EXTRACT below:
First they cut down the trees -- in West Virginia alone, 300,000 acres of hard woods, once home to deer, bear, migrating songbirds and other creatures. The topsoil is then removed and blasting begins to clear the covering rock until the coal seams are exposed. The fill is dumped into adjacent valleys, in some places to a depth of 600 feet. More than a thousand miles of West Virginia streams have been destroyed in this manner, covered over with rocky debris that in the process exposes a veritable stew of toxic chemicals that gets in the air and the water. Locals complain of explosions 10 to 100 times as powerful as the bomb that destroyed the Oklahoma City federal building that routinely shake the surroundings, of wells rendered dry or undrinkable. They speak of neighbors getting sick and dying in numbers too significant to be mere coincidence. They face a menace on local highways in the form of huge coal trucks taking a deadly toll on the region's winding, narrow roads. Whole communities are losing their lifeblood.
And by the time the coal companies are finished, residents clearly fear that entire counties will be reduced to a moonscape existence, the jobs gone and the beauty of Appalachia extinguished across vast tracts, as well. All to extract coal a little faster and a little cheaper, federal and state regulators have turned a blind eye to the rape of the central Appalachian landscape. What took 100 million years to create, home to some Mountaineer folk for more than 200 years, is being changed forever with little or no benefit to local citizens. Jobs are fewer because destroying a mountain from the top down is less labor intensive than going into the mountain and bringing the coal out in the traditional manner.
End of EXTRACT.
SOURCE DATA below:
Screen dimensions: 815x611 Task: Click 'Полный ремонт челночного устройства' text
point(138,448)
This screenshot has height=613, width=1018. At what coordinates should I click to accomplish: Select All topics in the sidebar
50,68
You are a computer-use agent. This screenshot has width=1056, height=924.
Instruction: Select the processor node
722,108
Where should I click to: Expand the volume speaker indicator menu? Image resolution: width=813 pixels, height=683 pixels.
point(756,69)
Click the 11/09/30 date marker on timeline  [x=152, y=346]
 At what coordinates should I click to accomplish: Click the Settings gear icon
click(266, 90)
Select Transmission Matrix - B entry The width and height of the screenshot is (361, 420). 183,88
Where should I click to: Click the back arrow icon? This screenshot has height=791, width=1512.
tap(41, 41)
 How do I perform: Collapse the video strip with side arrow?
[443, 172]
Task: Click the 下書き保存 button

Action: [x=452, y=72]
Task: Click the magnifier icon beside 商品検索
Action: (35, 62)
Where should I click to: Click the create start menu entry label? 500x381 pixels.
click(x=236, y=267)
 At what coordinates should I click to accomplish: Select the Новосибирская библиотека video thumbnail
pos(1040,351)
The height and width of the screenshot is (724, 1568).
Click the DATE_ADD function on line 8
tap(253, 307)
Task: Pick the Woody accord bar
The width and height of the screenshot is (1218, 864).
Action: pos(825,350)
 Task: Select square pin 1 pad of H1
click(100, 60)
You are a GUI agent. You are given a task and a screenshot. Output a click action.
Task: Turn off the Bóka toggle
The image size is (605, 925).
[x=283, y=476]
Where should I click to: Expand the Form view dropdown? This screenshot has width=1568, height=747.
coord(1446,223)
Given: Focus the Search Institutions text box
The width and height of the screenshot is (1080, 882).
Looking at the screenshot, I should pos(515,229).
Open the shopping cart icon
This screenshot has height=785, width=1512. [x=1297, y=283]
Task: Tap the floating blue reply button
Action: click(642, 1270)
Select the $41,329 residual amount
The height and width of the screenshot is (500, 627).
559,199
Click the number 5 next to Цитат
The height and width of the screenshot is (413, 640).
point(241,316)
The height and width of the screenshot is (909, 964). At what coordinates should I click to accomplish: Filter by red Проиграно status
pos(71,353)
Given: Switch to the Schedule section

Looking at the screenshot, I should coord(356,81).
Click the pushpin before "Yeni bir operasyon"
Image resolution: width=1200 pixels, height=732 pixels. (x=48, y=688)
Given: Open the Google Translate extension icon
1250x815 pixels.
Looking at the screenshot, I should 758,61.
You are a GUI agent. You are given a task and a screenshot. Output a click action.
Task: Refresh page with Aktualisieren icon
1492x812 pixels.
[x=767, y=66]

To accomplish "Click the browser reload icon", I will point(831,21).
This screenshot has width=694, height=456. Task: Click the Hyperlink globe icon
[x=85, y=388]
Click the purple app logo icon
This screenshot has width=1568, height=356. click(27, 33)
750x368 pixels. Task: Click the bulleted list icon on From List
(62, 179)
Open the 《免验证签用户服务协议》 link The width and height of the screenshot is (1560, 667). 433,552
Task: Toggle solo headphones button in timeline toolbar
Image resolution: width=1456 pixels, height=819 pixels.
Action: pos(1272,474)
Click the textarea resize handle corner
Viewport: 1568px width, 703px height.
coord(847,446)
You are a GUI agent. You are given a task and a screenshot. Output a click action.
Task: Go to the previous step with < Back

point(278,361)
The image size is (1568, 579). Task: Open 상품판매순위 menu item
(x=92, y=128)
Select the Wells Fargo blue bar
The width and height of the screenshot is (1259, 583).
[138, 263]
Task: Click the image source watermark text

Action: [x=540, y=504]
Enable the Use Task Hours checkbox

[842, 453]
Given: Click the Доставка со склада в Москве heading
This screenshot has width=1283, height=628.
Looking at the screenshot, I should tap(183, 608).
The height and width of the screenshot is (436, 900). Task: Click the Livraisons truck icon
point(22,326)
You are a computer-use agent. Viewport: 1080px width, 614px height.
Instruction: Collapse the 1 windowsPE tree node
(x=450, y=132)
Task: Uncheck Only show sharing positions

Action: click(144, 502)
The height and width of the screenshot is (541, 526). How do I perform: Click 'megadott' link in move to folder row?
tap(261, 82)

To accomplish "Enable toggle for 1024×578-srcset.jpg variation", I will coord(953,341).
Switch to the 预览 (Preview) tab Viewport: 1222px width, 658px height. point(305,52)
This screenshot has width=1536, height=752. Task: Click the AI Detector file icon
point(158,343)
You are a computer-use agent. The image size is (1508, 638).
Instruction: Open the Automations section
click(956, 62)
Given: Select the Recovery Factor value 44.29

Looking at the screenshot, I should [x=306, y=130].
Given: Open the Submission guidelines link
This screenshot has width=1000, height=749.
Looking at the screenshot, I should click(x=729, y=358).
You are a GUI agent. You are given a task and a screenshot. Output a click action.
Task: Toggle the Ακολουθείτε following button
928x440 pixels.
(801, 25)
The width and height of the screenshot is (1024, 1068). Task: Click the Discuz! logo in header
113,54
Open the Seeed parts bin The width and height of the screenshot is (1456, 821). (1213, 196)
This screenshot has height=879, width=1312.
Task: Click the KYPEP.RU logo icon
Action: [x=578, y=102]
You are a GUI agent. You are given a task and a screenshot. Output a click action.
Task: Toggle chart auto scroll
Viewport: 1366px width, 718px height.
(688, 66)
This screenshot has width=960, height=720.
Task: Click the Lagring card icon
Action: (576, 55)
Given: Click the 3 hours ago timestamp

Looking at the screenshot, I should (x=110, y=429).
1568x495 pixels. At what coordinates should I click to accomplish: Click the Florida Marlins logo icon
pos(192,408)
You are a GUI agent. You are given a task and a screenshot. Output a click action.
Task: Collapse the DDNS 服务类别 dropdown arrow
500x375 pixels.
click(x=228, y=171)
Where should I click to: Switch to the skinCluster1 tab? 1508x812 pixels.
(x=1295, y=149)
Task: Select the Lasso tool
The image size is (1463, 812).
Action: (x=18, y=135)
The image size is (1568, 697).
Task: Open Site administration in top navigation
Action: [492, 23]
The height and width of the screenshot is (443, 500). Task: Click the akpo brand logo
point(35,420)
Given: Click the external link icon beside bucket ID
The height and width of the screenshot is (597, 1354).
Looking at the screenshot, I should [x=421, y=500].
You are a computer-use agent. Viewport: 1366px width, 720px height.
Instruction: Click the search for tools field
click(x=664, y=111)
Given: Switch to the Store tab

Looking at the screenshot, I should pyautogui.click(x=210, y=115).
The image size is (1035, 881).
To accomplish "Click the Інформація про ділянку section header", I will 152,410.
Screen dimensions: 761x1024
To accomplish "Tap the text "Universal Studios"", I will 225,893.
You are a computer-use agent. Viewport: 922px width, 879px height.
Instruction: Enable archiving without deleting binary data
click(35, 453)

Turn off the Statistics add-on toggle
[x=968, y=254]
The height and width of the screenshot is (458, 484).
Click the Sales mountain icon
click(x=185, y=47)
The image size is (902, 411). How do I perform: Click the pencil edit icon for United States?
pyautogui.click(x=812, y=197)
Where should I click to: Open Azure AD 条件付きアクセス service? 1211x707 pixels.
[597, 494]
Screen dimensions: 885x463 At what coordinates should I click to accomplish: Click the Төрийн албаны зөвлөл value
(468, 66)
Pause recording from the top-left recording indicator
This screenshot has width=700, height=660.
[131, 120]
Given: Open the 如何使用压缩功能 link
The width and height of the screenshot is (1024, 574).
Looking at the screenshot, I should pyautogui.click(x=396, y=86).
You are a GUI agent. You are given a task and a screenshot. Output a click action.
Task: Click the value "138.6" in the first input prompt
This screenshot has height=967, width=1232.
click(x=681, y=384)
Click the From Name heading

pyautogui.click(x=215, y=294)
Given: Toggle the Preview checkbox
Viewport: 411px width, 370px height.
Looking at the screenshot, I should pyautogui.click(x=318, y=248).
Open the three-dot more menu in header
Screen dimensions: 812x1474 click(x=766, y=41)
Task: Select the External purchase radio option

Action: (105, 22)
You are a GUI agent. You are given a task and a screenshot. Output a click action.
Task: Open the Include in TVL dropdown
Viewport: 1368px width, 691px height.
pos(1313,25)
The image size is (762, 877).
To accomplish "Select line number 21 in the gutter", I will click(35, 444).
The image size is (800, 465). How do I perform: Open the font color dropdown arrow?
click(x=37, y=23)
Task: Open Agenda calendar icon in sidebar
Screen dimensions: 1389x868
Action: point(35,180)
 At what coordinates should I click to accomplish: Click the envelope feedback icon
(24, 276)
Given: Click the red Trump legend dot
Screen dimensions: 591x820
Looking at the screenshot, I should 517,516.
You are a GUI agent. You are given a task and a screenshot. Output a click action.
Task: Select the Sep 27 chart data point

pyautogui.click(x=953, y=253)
End of SOURCE DATA.
Quote the stretch from "And by the time" through "the traditional manner." in the passage on coal mining in West Virginia. These rows were drawn from a separate source.

And by the time the coal companies are finished, residents clearly fear that entire counties will be reduced to a moonscape existence, the jobs gone and the beauty of Appalachia extinguished across vast tracts, as well. All to extract coal a little faster and a little cheaper, federal and state regulators have turned a blind eye to the rape of the central Appalachian landscape. What took 100 million years to create, home to some Mountaineer folk for more than 200 years, is being changed forever with little or no benefit to local citizens. Jobs are fewer because destroying a mountain from the top down is less labor intensive than going into the mountain and bringing the coal out in the traditional manner.